** MATERIAL FOR THIS TASK follows **

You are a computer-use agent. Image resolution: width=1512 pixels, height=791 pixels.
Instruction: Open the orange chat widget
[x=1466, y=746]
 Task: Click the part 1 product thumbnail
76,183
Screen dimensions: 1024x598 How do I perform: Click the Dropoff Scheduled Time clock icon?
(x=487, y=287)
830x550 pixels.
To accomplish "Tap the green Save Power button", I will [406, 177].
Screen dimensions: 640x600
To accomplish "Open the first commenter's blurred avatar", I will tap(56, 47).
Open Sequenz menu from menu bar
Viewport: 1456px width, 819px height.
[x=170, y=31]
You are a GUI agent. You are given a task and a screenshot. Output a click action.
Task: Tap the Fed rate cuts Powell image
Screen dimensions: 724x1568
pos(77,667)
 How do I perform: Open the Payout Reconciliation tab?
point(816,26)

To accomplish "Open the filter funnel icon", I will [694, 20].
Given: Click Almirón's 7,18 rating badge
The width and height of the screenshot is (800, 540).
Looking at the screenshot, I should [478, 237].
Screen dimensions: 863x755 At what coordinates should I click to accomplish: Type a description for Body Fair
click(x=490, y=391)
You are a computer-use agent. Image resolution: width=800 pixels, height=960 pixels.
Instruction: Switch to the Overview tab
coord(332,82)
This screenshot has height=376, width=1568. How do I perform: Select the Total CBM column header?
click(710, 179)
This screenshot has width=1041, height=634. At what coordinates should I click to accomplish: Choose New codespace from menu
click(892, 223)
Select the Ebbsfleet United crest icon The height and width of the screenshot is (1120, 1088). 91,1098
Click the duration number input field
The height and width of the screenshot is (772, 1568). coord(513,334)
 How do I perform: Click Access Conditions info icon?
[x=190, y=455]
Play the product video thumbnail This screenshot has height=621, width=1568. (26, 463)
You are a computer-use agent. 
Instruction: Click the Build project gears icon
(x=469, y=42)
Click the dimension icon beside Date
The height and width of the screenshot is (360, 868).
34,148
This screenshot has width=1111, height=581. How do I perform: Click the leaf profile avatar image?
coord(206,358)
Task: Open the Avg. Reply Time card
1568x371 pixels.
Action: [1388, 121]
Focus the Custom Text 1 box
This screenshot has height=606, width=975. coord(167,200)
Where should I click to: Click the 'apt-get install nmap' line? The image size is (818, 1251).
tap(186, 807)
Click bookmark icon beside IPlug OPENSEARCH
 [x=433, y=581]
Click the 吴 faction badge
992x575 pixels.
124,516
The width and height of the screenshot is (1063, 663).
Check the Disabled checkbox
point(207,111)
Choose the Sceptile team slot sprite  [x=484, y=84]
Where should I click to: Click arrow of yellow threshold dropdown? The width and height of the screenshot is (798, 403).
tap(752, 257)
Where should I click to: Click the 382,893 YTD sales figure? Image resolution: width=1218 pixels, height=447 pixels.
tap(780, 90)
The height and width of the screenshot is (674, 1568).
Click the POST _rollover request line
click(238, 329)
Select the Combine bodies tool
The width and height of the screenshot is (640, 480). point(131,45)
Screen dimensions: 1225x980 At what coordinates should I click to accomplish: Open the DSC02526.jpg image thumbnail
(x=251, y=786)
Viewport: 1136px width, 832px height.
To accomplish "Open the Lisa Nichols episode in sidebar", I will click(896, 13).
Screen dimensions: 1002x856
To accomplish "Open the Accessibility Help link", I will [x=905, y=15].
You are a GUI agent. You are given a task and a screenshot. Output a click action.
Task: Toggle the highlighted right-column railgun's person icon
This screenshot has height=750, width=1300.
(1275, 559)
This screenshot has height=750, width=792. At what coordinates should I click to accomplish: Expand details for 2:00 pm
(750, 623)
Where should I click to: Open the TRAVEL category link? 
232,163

** End of MATERIAL FOR THIS TASK **

Each line of the listing is to be reproduced verbatim.

You are a computer-use agent. Image resolution: width=1512 pixels, height=791 pixels.
Instruction: Open the orange chat widget
[x=1466, y=746]
 Task: Click the part 1 product thumbnail
76,183
Screen dimensions: 1024x598 How do I perform: Click the Dropoff Scheduled Time clock icon?
(x=487, y=287)
830x550 pixels.
To accomplish "Tap the green Save Power button", I will [406, 177].
Screen dimensions: 640x600
To accomplish "Open the first commenter's blurred avatar", I will tap(56, 47).
Open Sequenz menu from menu bar
Viewport: 1456px width, 819px height.
[x=170, y=31]
You are a GUI agent. You are given a task and a screenshot. Output a click action.
Task: Tap the Fed rate cuts Powell image
Screen dimensions: 724x1568
pos(77,667)
 How do I perform: Open the Payout Reconciliation tab?
point(816,26)

To accomplish "Open the filter funnel icon", I will [694, 20].
Given: Click Almirón's 7,18 rating badge
The width and height of the screenshot is (800, 540).
Looking at the screenshot, I should [478, 237].
Screen dimensions: 863x755 At what coordinates should I click to accomplish: Type a description for Body Fair
click(x=490, y=391)
You are a computer-use agent. Image resolution: width=800 pixels, height=960 pixels.
Instruction: Switch to the Overview tab
coord(332,82)
This screenshot has height=376, width=1568. How do I perform: Select the Total CBM column header?
click(710, 179)
This screenshot has width=1041, height=634. At what coordinates should I click to accomplish: Choose New codespace from menu
click(892, 223)
Select the Ebbsfleet United crest icon The height and width of the screenshot is (1120, 1088). 91,1098
Click the duration number input field
The height and width of the screenshot is (772, 1568). coord(513,334)
 How do I perform: Click Access Conditions info icon?
[x=190, y=455]
Play the product video thumbnail This screenshot has height=621, width=1568. (26, 463)
You are a computer-use agent. 
Instruction: Click the Build project gears icon
(x=469, y=42)
Click the dimension icon beside Date
The height and width of the screenshot is (360, 868).
34,148
This screenshot has width=1111, height=581. How do I perform: Click the leaf profile avatar image?
coord(206,358)
Task: Open the Avg. Reply Time card
1568x371 pixels.
Action: [1388, 121]
Focus the Custom Text 1 box
This screenshot has height=606, width=975. coord(167,200)
Where should I click to: Click the 'apt-get install nmap' line? The image size is (818, 1251).
tap(186, 807)
Click bookmark icon beside IPlug OPENSEARCH
 [x=433, y=581]
Click the 吴 faction badge
992x575 pixels.
124,516
The width and height of the screenshot is (1063, 663).
Check the Disabled checkbox
point(207,111)
Choose the Sceptile team slot sprite  [x=484, y=84]
Where should I click to: Click arrow of yellow threshold dropdown? The width and height of the screenshot is (798, 403).
tap(752, 257)
Where should I click to: Click the 382,893 YTD sales figure? Image resolution: width=1218 pixels, height=447 pixels.
tap(780, 90)
The height and width of the screenshot is (674, 1568).
Click the POST _rollover request line
click(238, 329)
Select the Combine bodies tool
The width and height of the screenshot is (640, 480). point(131,45)
Screen dimensions: 1225x980 At what coordinates should I click to accomplish: Open the DSC02526.jpg image thumbnail
(x=251, y=786)
Viewport: 1136px width, 832px height.
To accomplish "Open the Lisa Nichols episode in sidebar", I will click(896, 13).
Screen dimensions: 1002x856
To accomplish "Open the Accessibility Help link", I will [x=905, y=15].
You are a GUI agent. You are given a task and a screenshot. Output a click action.
Task: Toggle the highlighted right-column railgun's person icon
This screenshot has height=750, width=1300.
(1275, 559)
This screenshot has height=750, width=792. At what coordinates should I click to accomplish: Expand details for 2:00 pm
(750, 623)
Where should I click to: Open the TRAVEL category link? 
232,163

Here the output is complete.